His right thumbnail was chipped and jagged, cut short by nervous assaults of his teeth. The flesh around the heel of the nail was split, and a diluted mixture of blood and pus occasionally trickled down his thumb, toward the deep-set lines scarred over his knuckle. A small patch of long white hairs curled out from the soft, meaty space between thumb and fore-finger. His fingers were long—longer than his palm, even—and patches of white hair curled on these fingers, save for the middle. On this finger, a long scar—not quite fresh enough to bleed, but fresh enough to still ache and throb—which stretched from knuckle to knuckle, had scraped off all the hair. The nails on these fingers were in much the same condition as that of the thumb. The left hand was identical, save for the lack of scarring on his middle finger, and for the lack of ring finger. It was missing from about the same point as where the ring is worn. This injury, though, was old. He still remembered the day it happened, and as he sat there, he rubbed the stump, and watched the event of that day spread open before his mind’s eye. Saw the door falling, the rock which would act as anvil to the door’s hammer, and heard the crunching, felt the almost burning pain race through his hand, up his arm where it stopped, leaving a chilling numbness in his hand.

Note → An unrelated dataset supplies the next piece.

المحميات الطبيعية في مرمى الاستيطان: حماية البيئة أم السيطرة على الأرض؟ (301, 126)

He leaned back in the small wooden chair he was seated in and took a deep breath. He was then doubled over as a fit of coughing tore through his slight, worn frame; ran the back of his rough hand across his lips, and spit on the dusty floor. The spit was thick and red. A large beetle scuttled to the spit, clambered on top of it, and examined it, questing for any sustenance it could find. The man watched disinterestedly from behind thick bi-focal lens glasses and muttered to himself as a slight cough passed through him, setting his form quivering again. He laced his remaining fingers together and squeezed his hands tightly; knuckles glowed white in the gloom of the dank room, and the scar on his middle finger opened again. Blood oozed slowly, as though wakened from a profound sleep, and coursed between his fingers and into the cracks of the dry, aged hands. Sniffling, he loosened his clutch on his hands enough that his thumbs were freed from their tight chains. Slowly at first, as though testing his old, weary joints, he spiralled his thumbs, first right over left, then left over right, and repeated the process, faster with each passing spiral. As he increased the speed of his motions, a sob shook his shoulders; a tear trickled down his cheek, crossed his nose and dropped off its tip, landing on his middle finger, on the scar; the blood mingled with his tear and coursed, diluted, more quickly across his entwined fingers.
He continued, spiral upon spiral; continued as he waited. Waited for the body lying at his feet to cease convulsing.